Word for word, repeat every record.

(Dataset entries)

..........

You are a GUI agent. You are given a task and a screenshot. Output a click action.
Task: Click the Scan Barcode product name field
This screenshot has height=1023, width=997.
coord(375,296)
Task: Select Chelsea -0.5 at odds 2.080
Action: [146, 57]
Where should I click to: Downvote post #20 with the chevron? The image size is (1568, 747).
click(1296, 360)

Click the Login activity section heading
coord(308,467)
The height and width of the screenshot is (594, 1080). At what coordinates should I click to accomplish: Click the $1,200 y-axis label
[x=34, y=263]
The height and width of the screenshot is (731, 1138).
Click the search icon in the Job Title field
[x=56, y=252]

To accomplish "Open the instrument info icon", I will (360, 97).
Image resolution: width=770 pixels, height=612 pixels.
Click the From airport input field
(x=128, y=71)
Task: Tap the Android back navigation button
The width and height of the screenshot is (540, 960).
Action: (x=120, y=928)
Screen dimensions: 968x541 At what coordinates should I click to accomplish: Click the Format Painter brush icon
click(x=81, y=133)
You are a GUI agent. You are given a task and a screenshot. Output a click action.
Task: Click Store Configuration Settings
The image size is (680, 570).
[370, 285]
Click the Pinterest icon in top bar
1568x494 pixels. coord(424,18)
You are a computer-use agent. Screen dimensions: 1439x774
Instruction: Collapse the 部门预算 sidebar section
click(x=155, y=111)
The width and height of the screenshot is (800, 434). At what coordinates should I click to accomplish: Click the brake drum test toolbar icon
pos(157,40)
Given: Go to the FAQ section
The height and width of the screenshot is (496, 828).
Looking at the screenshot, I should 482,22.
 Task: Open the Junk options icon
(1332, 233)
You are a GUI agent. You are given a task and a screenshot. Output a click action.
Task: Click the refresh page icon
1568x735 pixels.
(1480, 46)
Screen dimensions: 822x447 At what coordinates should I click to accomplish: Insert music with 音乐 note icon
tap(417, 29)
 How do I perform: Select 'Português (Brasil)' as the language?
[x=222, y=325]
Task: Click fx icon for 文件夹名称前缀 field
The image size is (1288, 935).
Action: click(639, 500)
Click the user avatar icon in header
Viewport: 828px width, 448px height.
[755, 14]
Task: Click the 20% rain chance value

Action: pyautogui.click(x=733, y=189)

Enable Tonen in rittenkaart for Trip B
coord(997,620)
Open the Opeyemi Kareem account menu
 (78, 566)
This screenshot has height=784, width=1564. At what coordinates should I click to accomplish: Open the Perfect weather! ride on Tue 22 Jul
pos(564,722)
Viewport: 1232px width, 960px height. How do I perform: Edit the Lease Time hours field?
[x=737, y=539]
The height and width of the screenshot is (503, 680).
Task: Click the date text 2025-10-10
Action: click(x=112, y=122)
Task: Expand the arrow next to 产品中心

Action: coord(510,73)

..........

OUTPUT FOR THIS TASK ▸
You are a GUI agent. You are given a task and a screenshot. Output a click action.
Task: Click the Scan Barcode product name field
This screenshot has height=1023, width=997.
coord(375,296)
Task: Select Chelsea -0.5 at odds 2.080
Action: [146, 57]
Where should I click to: Downvote post #20 with the chevron? The image size is (1568, 747).
click(1296, 360)

Click the Login activity section heading
coord(308,467)
The height and width of the screenshot is (594, 1080). At what coordinates should I click to accomplish: Click the $1,200 y-axis label
[x=34, y=263]
The height and width of the screenshot is (731, 1138).
Click the search icon in the Job Title field
[x=56, y=252]

To accomplish "Open the instrument info icon", I will (360, 97).
Image resolution: width=770 pixels, height=612 pixels.
Click the From airport input field
(x=128, y=71)
Task: Tap the Android back navigation button
The width and height of the screenshot is (540, 960).
Action: (x=120, y=928)
Screen dimensions: 968x541 At what coordinates should I click to accomplish: Click the Format Painter brush icon
click(x=81, y=133)
You are a GUI agent. You are given a task and a screenshot. Output a click action.
Task: Click Store Configuration Settings
The image size is (680, 570).
[370, 285]
Click the Pinterest icon in top bar
1568x494 pixels. coord(424,18)
You are a computer-use agent. Screen dimensions: 1439x774
Instruction: Collapse the 部门预算 sidebar section
click(x=155, y=111)
The width and height of the screenshot is (800, 434). At what coordinates should I click to accomplish: Click the brake drum test toolbar icon
pos(157,40)
Given: Go to the FAQ section
The height and width of the screenshot is (496, 828).
Looking at the screenshot, I should 482,22.
 Task: Open the Junk options icon
(1332, 233)
You are a GUI agent. You are given a task and a screenshot. Output a click action.
Task: Click the refresh page icon
1568x735 pixels.
(1480, 46)
Screen dimensions: 822x447 At what coordinates should I click to accomplish: Insert music with 音乐 note icon
tap(417, 29)
 How do I perform: Select 'Português (Brasil)' as the language?
[x=222, y=325]
Task: Click fx icon for 文件夹名称前缀 field
The image size is (1288, 935).
Action: click(639, 500)
Click the user avatar icon in header
Viewport: 828px width, 448px height.
[755, 14]
Task: Click the 20% rain chance value

Action: pyautogui.click(x=733, y=189)

Enable Tonen in rittenkaart for Trip B
coord(997,620)
Open the Opeyemi Kareem account menu
 (78, 566)
This screenshot has height=784, width=1564. At what coordinates should I click to accomplish: Open the Perfect weather! ride on Tue 22 Jul
pos(564,722)
Viewport: 1232px width, 960px height. How do I perform: Edit the Lease Time hours field?
[x=737, y=539]
The height and width of the screenshot is (503, 680).
Task: Click the date text 2025-10-10
Action: click(x=112, y=122)
Task: Expand the arrow next to 产品中心

Action: coord(510,73)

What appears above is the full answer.